» Problem to solve
For each line below with the word "left", write out a copy.

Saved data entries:
________________________________________
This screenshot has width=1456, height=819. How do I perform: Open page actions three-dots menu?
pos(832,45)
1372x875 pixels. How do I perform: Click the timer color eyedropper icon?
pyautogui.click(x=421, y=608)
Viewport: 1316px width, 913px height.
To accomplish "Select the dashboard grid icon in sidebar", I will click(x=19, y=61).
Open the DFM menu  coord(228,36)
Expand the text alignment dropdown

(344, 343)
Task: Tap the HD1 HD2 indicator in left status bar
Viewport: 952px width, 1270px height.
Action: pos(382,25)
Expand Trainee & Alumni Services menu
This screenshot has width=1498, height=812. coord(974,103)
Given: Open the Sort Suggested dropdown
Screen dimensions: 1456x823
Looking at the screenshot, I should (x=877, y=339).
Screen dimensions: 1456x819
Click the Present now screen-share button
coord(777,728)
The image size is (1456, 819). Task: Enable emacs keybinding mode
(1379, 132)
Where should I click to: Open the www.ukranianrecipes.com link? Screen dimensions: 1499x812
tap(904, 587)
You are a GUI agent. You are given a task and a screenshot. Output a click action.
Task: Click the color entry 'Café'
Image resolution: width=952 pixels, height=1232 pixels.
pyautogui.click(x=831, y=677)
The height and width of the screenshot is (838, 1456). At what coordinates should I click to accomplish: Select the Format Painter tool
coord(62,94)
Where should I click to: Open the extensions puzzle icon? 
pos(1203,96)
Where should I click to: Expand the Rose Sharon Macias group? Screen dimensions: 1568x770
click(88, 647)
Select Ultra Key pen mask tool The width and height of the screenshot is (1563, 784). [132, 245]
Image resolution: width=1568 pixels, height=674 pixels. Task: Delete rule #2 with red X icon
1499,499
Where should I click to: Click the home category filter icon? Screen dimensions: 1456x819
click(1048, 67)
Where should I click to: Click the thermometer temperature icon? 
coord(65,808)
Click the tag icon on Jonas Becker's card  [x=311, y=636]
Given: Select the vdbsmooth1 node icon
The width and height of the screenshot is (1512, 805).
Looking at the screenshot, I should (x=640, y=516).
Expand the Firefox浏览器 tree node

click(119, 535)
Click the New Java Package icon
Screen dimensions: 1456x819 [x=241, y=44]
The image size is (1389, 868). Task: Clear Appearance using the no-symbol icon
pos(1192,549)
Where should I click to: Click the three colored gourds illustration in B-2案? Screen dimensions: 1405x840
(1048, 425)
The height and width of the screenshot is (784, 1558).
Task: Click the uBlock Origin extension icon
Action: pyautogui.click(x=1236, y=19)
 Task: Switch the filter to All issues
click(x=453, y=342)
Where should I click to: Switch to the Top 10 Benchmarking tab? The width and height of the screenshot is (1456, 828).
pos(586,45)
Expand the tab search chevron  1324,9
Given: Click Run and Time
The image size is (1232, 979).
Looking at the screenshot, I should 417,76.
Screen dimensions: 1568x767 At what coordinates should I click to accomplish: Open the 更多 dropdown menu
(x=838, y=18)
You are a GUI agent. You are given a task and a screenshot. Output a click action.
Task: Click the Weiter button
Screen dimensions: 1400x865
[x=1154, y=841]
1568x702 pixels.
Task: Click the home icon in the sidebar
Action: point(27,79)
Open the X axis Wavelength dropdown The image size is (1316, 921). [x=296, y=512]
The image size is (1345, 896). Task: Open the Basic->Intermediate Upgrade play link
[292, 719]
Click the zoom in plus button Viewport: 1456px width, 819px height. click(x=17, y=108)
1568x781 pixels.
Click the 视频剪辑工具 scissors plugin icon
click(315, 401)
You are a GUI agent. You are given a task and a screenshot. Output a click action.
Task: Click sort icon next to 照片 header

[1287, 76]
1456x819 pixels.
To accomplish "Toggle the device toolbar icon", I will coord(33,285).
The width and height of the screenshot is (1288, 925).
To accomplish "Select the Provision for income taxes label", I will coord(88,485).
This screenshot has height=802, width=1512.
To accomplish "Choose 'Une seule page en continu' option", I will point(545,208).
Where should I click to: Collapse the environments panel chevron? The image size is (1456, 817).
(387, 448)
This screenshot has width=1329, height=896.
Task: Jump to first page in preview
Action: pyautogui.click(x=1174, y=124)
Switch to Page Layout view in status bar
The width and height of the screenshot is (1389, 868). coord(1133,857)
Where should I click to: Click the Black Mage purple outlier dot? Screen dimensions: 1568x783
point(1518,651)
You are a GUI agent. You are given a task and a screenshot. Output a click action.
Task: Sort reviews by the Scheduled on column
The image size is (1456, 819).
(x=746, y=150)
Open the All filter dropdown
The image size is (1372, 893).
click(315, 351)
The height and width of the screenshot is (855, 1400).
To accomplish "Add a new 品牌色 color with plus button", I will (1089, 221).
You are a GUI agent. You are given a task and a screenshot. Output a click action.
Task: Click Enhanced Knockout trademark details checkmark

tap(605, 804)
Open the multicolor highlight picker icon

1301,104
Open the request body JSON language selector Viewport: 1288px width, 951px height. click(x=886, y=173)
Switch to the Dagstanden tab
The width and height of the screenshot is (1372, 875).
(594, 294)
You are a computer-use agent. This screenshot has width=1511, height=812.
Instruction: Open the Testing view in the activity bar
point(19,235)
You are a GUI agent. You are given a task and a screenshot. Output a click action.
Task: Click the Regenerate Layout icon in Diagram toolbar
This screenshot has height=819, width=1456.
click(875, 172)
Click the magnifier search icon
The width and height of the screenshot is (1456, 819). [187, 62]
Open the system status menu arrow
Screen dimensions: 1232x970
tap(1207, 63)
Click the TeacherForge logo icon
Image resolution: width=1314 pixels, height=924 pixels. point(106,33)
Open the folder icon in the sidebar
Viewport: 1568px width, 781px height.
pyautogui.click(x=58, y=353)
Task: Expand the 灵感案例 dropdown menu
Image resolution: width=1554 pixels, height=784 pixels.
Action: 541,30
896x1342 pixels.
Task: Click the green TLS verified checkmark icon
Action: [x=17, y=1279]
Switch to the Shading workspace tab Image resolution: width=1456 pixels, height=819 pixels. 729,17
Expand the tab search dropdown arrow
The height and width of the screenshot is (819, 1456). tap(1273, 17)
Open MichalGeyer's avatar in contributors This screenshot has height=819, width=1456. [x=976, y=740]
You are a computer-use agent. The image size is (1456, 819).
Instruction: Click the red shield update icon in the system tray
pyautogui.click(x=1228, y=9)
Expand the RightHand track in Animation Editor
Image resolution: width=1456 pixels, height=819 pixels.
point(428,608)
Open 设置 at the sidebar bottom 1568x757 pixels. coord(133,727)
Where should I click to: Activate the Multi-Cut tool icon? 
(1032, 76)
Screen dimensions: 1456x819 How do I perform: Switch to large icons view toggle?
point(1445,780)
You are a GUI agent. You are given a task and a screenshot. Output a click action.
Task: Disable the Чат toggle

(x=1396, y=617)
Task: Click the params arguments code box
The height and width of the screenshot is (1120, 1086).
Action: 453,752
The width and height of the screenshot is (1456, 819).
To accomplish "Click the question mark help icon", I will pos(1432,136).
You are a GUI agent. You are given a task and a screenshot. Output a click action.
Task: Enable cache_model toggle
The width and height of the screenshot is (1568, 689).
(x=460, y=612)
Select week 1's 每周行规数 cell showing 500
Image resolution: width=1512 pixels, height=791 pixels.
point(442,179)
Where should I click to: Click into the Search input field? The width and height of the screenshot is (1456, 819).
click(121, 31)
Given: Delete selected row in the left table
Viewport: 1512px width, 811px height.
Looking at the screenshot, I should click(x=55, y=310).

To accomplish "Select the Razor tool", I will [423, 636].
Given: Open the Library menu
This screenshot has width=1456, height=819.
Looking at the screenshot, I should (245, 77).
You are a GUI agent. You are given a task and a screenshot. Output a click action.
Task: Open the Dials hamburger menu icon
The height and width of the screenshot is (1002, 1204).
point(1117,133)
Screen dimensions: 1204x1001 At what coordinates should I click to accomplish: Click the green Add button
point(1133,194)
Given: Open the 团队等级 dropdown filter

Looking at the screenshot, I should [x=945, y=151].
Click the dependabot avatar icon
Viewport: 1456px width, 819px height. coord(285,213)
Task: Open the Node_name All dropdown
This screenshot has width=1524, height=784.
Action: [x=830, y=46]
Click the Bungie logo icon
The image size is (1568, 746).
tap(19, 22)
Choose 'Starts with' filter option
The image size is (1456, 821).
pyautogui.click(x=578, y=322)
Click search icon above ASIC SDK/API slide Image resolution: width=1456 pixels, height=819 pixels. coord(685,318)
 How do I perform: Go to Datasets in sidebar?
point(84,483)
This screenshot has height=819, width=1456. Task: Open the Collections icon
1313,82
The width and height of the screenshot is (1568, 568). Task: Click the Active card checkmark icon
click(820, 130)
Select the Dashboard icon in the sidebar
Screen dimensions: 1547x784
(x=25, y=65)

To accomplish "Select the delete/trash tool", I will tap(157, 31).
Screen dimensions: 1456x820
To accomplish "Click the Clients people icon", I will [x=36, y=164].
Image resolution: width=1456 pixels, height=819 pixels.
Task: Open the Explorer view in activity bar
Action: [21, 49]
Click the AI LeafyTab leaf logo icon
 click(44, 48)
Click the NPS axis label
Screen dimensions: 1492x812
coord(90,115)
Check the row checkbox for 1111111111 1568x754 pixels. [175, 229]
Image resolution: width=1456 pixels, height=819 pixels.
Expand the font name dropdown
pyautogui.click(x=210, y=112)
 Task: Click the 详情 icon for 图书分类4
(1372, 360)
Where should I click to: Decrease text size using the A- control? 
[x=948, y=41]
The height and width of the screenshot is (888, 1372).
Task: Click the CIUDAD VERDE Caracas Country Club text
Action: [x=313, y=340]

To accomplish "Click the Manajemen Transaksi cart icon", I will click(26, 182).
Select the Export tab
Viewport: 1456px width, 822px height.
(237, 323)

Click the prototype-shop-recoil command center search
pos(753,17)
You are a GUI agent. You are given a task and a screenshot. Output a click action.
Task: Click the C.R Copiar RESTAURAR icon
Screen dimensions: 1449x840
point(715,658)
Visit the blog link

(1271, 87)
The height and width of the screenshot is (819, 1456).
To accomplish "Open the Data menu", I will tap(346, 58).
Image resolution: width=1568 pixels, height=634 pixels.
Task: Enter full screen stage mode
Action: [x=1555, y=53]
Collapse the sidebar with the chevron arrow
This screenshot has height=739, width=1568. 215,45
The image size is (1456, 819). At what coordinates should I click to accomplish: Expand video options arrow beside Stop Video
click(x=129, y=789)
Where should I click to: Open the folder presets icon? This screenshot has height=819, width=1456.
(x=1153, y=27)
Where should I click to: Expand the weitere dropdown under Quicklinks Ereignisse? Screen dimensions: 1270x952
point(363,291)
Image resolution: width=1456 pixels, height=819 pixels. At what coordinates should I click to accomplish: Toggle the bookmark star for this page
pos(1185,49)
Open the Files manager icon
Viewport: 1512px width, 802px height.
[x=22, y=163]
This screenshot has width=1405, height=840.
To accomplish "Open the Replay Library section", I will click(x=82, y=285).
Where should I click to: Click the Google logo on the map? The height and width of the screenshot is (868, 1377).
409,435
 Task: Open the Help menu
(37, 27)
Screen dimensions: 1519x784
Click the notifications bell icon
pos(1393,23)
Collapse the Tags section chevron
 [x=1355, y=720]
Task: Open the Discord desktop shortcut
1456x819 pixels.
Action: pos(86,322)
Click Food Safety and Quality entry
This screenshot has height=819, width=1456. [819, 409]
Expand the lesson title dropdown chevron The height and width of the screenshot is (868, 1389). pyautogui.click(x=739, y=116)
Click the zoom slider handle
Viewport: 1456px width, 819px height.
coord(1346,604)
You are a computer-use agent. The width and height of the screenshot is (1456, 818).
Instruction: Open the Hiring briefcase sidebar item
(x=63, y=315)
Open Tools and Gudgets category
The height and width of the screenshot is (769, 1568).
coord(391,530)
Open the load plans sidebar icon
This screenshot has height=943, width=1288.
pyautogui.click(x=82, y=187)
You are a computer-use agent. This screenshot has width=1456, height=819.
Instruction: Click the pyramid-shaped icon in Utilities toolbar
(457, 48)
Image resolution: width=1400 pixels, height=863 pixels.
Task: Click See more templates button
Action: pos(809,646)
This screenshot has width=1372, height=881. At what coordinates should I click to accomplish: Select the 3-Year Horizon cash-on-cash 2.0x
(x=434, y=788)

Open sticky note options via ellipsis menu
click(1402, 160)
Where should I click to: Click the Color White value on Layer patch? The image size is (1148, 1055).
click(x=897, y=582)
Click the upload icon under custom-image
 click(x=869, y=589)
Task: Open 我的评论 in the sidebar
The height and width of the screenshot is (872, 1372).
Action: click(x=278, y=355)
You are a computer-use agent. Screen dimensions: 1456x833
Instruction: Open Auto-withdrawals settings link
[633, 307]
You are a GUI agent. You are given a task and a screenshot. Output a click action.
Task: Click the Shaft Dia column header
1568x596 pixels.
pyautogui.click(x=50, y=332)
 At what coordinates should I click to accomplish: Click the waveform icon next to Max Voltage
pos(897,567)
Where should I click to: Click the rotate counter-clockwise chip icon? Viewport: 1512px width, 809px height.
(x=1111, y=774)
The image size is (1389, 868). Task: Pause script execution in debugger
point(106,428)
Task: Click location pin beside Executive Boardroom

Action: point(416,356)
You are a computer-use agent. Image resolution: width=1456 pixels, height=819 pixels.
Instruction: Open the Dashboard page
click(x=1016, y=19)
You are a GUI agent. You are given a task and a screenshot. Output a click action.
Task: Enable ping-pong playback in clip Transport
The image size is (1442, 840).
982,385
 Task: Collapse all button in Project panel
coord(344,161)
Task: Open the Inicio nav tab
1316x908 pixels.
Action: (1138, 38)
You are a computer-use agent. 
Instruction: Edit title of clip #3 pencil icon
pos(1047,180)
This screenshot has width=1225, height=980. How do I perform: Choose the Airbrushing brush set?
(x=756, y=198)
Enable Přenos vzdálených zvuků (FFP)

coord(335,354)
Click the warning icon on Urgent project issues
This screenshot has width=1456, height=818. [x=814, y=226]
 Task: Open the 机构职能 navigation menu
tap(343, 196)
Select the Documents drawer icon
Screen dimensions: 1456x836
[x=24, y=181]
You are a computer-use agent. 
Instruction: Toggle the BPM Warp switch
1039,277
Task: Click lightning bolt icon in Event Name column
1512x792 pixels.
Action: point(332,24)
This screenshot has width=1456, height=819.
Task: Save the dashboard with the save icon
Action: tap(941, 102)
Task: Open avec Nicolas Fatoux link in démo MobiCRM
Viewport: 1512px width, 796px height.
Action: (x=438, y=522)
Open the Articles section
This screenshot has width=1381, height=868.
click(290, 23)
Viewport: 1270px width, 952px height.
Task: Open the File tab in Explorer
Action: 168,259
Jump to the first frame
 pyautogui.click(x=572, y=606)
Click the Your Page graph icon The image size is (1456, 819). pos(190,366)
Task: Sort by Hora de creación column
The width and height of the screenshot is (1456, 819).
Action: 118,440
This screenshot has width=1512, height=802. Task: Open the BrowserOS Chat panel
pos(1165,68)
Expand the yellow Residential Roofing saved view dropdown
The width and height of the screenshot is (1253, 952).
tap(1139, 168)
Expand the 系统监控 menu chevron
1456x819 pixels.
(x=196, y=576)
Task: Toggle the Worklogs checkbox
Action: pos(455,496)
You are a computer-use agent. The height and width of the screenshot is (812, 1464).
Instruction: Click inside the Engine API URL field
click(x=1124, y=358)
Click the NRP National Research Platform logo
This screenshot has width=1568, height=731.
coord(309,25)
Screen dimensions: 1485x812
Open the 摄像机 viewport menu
________________________________________
» Solution to this task
Task: Tap the HD1 HD2 indicator in left status bar
Given: Delete selected row in the left table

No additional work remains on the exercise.